Para Policarpo, mais do que fazer justiça à memória do professor, este julgamento tem o objetivo de lutar contra a onda de impunidade e violência que tem assustado e desmotivado a sociedade. “É preciso chamar atenção para a falta de segurança nas escolas. Fala-se que a educação é prioridade, mas o batalhão escolar da PM foi deixado de lado pelo governo atual. O discurso de terceirização da segurança nas escolas públicas é, no mínimo, incoerente. Se a educação é um dever do Estado, a segurança nas escolas não pode ficar nas mãos de terceiros”.
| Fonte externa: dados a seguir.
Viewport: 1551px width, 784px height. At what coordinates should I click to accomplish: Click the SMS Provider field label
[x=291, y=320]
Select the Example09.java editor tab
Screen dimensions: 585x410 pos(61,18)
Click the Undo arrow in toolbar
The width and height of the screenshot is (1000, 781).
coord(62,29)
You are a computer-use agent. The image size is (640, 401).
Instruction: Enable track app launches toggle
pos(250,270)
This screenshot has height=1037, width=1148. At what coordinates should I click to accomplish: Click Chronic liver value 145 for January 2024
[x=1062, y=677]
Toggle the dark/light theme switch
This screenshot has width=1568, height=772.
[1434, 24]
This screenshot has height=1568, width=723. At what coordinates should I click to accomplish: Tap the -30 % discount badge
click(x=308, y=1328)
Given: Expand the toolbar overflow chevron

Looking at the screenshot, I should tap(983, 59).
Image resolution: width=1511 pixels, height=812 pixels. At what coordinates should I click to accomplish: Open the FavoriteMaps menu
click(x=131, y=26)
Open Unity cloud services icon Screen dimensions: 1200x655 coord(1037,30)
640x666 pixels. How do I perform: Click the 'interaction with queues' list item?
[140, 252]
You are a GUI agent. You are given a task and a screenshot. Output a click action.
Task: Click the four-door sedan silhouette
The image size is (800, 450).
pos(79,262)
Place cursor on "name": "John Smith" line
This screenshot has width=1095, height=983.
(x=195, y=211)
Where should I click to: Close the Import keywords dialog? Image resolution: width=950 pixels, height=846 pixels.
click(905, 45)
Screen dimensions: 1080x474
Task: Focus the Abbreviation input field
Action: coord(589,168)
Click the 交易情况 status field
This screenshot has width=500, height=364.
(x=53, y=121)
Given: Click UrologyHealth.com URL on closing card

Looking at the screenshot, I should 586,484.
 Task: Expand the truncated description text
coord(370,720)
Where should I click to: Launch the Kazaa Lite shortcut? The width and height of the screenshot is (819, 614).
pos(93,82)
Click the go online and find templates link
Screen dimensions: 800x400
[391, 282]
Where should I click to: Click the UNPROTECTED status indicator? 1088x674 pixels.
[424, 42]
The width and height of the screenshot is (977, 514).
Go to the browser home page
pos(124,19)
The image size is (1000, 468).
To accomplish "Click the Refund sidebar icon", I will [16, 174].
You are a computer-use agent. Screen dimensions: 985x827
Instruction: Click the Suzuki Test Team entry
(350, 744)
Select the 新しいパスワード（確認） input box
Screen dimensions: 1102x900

O coordenador-geral do Sindjus, que já lecionou na rede pública de ensino do DF, ainda ressaltou que o sonho do professor de implantar uma escola segura, longe das drogas e da violência não pode morrer. “Assassinaram o professor, mas seu sonho ainda continua vivo. E depende de cada um de nós levá-lo adiante. Professores, alunos, cidadãos em geral devem continuar a luta que levará não só as escolas, mas a todos os espaços uma cultura de cidadania.